Она переоделась, собрала останки жертвы в пакет и заперла дом. Молоток перекочевал за пояс джинсов. Сверху Маша закрыла его рубашкой навыпуск. Она была растеряна, зла и одновременно сбита с толку. Но если человек, прикончивший птицу, надеялся, что ему удастся ее испугать, он просчитался.
Однако ситуация требовала каких-то действий; она была совершенно, абсолютно ненормальной даже для Таволги, и Маша ясно это понимала. Не полицию же вызывать из-за убитой курицы…
Она позвонила Татьяне. Абонент был недоступен.
«Нужно поставить в известность главу деревни».
Если Беломестова, увидев Машу, и подумала, что та зачастила, она ничем не выдала этих мыслей. Лицо ее было так же приветливо, как всегда. Но когда она заметила пакет, выражение ее глаз почти неуловимо изменилось.
– Здравствуй, Машенька! – начала она, и чуть преувеличенно умиленная интонация подтвердила первое Машино впечатление: Беломестова ожидала чего-то нехорошего. – А что это ты какая хмурая?
Маша молча выложила на траву перед палисадником две части курицы. Можно было ограничиться фотографией, но она решила, что так будет нагляднее.
– Это я нашла утром на перилах крыльца, Полина Ильинична, – буднично сказала Маша, глядя снизу вверх. – Кто-то поймал птицу, отрубил ей голову и принес к моей двери.

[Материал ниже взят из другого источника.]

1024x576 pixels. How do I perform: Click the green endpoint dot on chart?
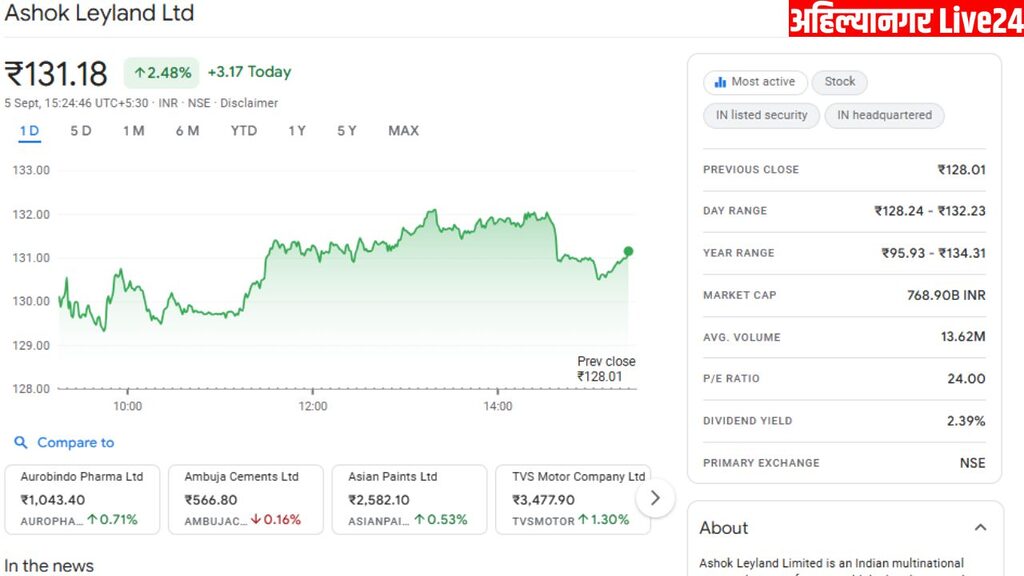(628, 251)
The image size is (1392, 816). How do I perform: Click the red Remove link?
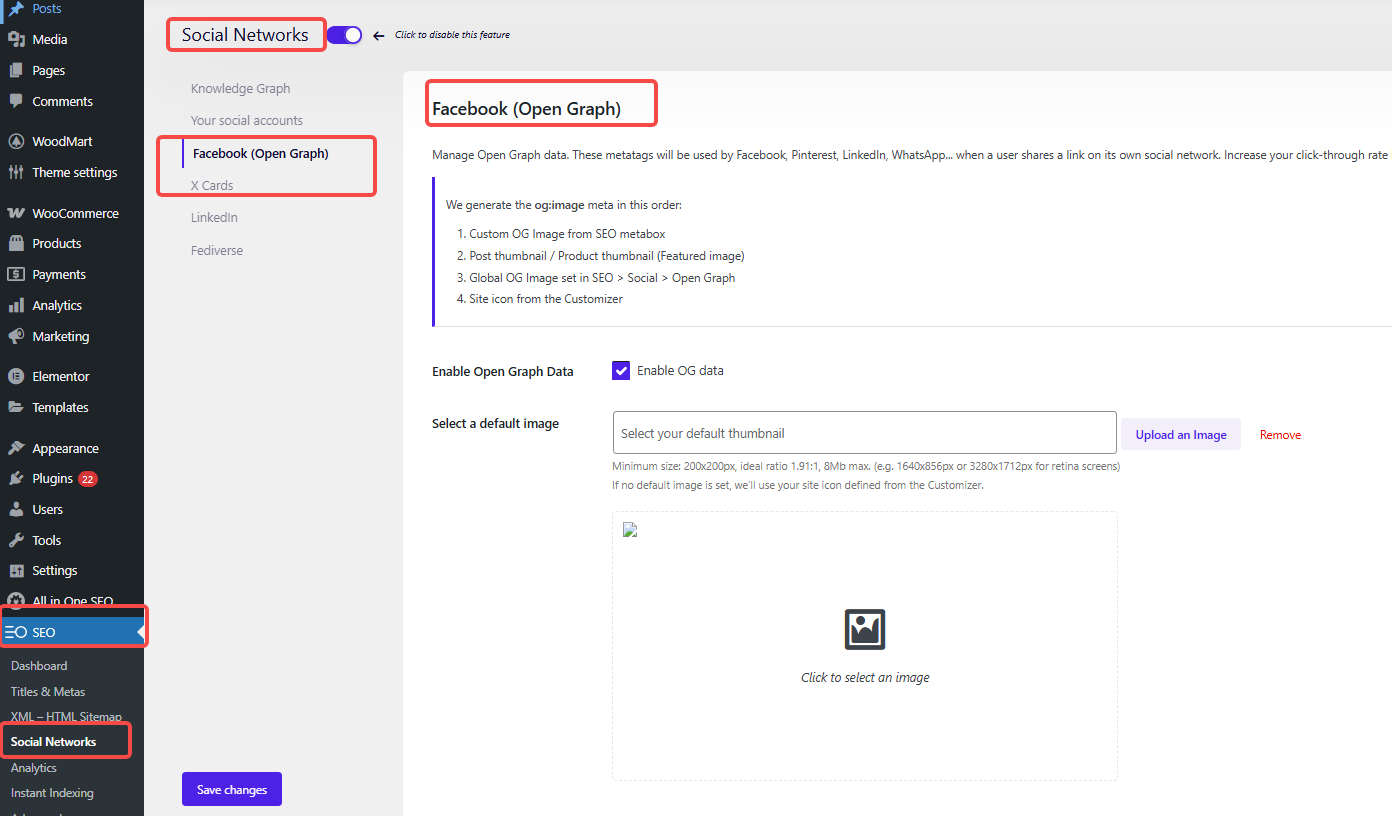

На лице Беломестовой медленно проступило понимание, а следом – отрешенность. Маша видела такие лица у покупательниц в мясном отделе. Вглядываясь в окорока, вырезку, печенку и филе, женщины производили в уме сложную операцию: прикидывали свежесть мяса, одновременно выбирая рецепт для ужина, и мысленно пополняли список продуктов, которые пришлось бы докупить. Если б не очевидная нелепость этого предположения, Маша сказала бы, что староста прикидывает, пустить ли дохлую курицу на бульон или на холодец.
– Ох, да что ж такое творится-то… – начала Полина Ильинична. Однако ее голосу по-прежнему не хватало убедительности. – Кто же это сделал?
Когда Маша в смятении шла к дому старосты, она ожидала получить от Беломестовой нечто вроде утешения. Так ребенок бежит к взрослому, – зная, что тот найдет решение, и полностью доверяя ему. Какое счастье, когда есть человек, который прокладывает курс и всегда знает, что нужно делать! В глубине ее души жила надежда, что Беломестова со своей неизменной снисходительной улыбкой разъяснит, что именно произошло. Пусть даже это объяснение выставит Машу в глуповатом свете, зато после него не останется никаких вопросов. Все будет предельно ясно. «Например, Татьяна договорилась с соседями, что раз в месяц кто-то из них будет забивать курицу. А меня она просто забыла об этом предупредить».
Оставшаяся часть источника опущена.